At press time, a Senate vote was still up in the air, but the thinking was that senators would join the House in its momentous approval Tuesday of Medicaid expansion by a 77-23 vote.
The vote passed a $5 billion appropriation bill for the Department of Human Services, a good billion of it in the form of extra money provided by the Obama administration's Affordable Care Act for states willing to expand the pool of people covered by Medicaid. Obamacare, in other words.
What's that I say? The new Republican legislative majority, most of them elected on a platform of revulsion toward the president and Obamacare, voted to accept Obamacare? Yes they did, as many in the holdout group of 23 Republican opponents took pains to point out.
Some pragmatic Republicans took the lead in shaping a Medicaid expansion pitched as a far superior "private option." Arkansas will privatize Medicaid expansion, using federal money to buy health insurance from private insurance companies. The remnant core Medicaid program for the elderly and disabled will be cut back. Various bits of complementary legislation will advance the (largely unsupported) Republican belief that the medical program for the poor is wastefully run and rife with fraud.
If the federal government can't sustain the money to continue its support of this state expansion, Arkansas can drop out. It will be left with a residual Medicaid program even less sufficient for the needs of the working poor than it already was. Thus this legislation is a win/win for Republicans, except to those principled teabagger holdouts who simply don't want to expand government programs, whether the feds are paying or not, whether it's good for people or not.
The political fallout is all good for Republicans. They get all the federal money with none of the guilt because they can claim they made a bad proposition better. The money will free hundreds of millions in Arkansas revenue for other state purposes, first among them a tax cut mostly of benefit to rich people.

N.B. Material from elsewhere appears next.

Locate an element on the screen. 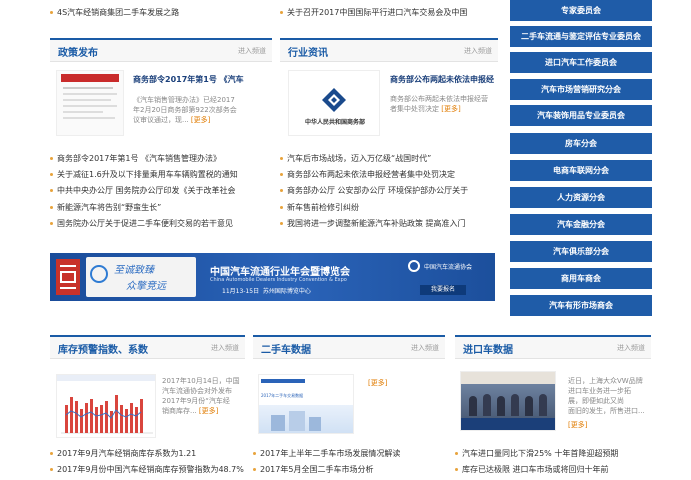  banner-date: 11月13-15日 is located at coordinates (241, 292).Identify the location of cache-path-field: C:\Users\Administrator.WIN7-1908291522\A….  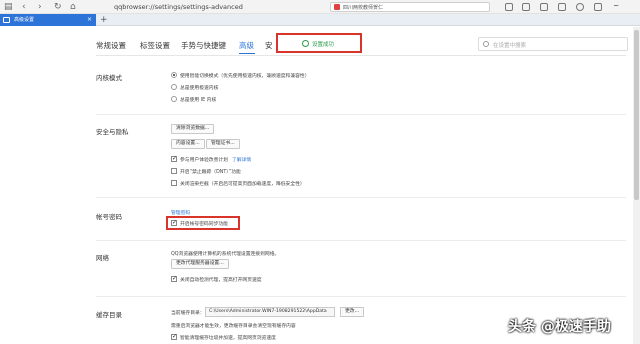
(270, 312).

Though the measure couldn't pass without the 49 Democrat/Green votes, it looks for all the world like a Republican victory. Which it was. Democrats (and liberal columnists) were instructed to shut up, lest their enthusiasm discourage Republican votes. Gov. Mike Beebe agreed to anything that Republicans like Rep. John Burris and Speaker Davy Carter wanted.
Davy Carter? It was a huge victory for the speaker, who used all the Democrats, Burris and a handful of Republicans to be elected speaker over the expected coronation of Rep. Terry Rice. His effective, determined leadership makes his rumored plans to run for governor all the more real. Use Obamacare against him? With 28 of 51 House Republicans on his side? They also happened to be the most intelligent and effective of the Republican caucus. Conservative to a lamentable fault, yes, but generally not the type searching the sky for black helicopters to potshot with their openly carried shooting irons.
Carter can run as a guy who gets things done. He'll face some grumbling from the hard right in a Republican primary against Asa Hutchinson. But Hutchinson, three times a loser in statewide races, is old news. Also, he is often confused with a brother who lost a U.S. Senate race amid a messy personal life, not to mention a nephew with a recent girlfriend problem. He is the NRA poster boy for more guns in schools. But will the Republican primary really be about guns? This legislature, under Carter's leadership, has passed just about every gun-friendly piece of legislation imaginable.
Who'd have thought Davy Carter, and several other Republicans, would go into an election cycle claiming credit for an unprecedented expansion of a government entitlement program? I bet they won't call it Obamacare.